Your task:
Quote the article about the $20 million jury verdict against Grafton, from "And how, exactly, was" up to and including "from was Yates.".
─── Passage for review ───
That’s because it’s usually hidden away—behind barred windows and locked doors. We’ve heard it’s happening, we know it’s happening, but we don’t get to see it.
But all that changed when a video of a large female mental health worker torturing a small 13-year-old child, Charlie, shocked a Winchester, Virginia, Circuit Court jury, which watched in horror as she dragged Charlie across the floor by a shirt wrapped around his neck.
It took the seven-person jury just three hours of deliberation to award $20 million against both defendants.
Stunned by the inexcusable violence, the jury voted unanimously for a $20 million verdict against Grafton’s Berryville Psychiatric Residential Treatment Facility in Virginia, and Michelle Yates, the worker who abused Charlie.
Grafton intentionally erased a separate video of the aftermath of the incident, preventing it from being produced as evidence.
But Clarke County Sheriff’s Office Chief Deputy Patricia Putnam, who had viewed the “disappeared” camera footage, testified that the footage showed an abandoned Charlie screaming, seeking help and, in desperation, attempting to strangle himself. He was alone in that hallway for at least forty-two seconds before another staff member arrived.
So, already terrified and alone behind a slammed door, little Charlie was left with no one to help him.
It was a recipe for lasting trauma, and his attorneys demonstrated that was exactly what he endured.
“I did not intend to hurt [the plaintiff],” Yates said during the trial. “My number one priority was to keep [the plaintiff] safe.”
And how, exactly, was dragging the young boy across the room by a shirt wrapped around his neck and tossing him in a deserted corridor supposed to keep him “safe”?
It sounds like the only person Charlie needed to be kept safe from was Yates.
─── Record excerpts ───
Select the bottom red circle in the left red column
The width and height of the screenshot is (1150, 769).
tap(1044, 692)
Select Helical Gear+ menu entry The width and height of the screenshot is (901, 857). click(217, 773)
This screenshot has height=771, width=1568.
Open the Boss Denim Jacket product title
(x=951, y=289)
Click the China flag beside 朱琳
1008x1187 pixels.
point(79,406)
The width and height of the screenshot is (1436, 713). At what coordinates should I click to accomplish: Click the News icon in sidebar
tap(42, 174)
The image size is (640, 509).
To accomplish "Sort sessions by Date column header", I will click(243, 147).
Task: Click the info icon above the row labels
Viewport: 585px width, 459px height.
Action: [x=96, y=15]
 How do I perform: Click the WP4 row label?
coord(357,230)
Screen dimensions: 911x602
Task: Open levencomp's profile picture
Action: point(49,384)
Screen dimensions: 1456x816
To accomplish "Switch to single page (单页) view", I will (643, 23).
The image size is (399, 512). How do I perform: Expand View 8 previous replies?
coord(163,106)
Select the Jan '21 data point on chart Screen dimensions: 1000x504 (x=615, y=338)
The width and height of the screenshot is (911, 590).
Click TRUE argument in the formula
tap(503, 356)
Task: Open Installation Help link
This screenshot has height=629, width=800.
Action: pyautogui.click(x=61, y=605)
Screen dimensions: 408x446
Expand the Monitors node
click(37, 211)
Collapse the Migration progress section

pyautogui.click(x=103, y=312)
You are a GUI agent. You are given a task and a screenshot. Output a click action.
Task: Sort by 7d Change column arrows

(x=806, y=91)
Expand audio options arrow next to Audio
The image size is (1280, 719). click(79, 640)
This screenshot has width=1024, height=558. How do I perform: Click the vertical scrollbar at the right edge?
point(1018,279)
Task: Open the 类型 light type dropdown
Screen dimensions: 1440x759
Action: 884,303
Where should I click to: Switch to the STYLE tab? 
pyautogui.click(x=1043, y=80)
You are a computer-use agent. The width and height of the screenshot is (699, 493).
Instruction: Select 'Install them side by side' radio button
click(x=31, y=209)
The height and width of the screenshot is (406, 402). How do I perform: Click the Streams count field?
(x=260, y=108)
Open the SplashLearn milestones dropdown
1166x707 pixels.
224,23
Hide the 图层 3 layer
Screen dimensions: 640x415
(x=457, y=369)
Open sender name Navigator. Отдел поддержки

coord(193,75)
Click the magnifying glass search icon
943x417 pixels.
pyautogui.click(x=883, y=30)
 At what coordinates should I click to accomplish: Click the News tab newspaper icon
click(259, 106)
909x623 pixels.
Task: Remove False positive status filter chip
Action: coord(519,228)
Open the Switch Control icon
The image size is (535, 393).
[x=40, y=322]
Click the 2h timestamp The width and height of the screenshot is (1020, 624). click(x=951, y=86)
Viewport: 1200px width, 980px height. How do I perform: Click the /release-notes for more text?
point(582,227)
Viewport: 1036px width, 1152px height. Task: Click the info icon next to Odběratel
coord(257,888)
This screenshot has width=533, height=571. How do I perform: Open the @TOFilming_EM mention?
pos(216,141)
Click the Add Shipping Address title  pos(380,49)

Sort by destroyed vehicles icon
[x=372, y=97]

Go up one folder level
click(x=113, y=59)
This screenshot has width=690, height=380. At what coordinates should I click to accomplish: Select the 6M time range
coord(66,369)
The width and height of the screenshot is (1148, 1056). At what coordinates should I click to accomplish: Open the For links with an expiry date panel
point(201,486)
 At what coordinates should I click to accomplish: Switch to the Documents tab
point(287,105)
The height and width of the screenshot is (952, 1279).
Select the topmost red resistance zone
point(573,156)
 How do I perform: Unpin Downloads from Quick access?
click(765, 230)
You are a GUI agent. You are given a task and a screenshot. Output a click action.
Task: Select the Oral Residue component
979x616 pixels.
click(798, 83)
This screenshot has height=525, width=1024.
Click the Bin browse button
───
Answer space:
And how, exactly, was dragging the young boy across the room by a shirt wrapped around his neck and tossing him in a deserted corridor supposed to keep him “safe”?
It sounds like the only person Charlie needed to be kept safe from was Yates.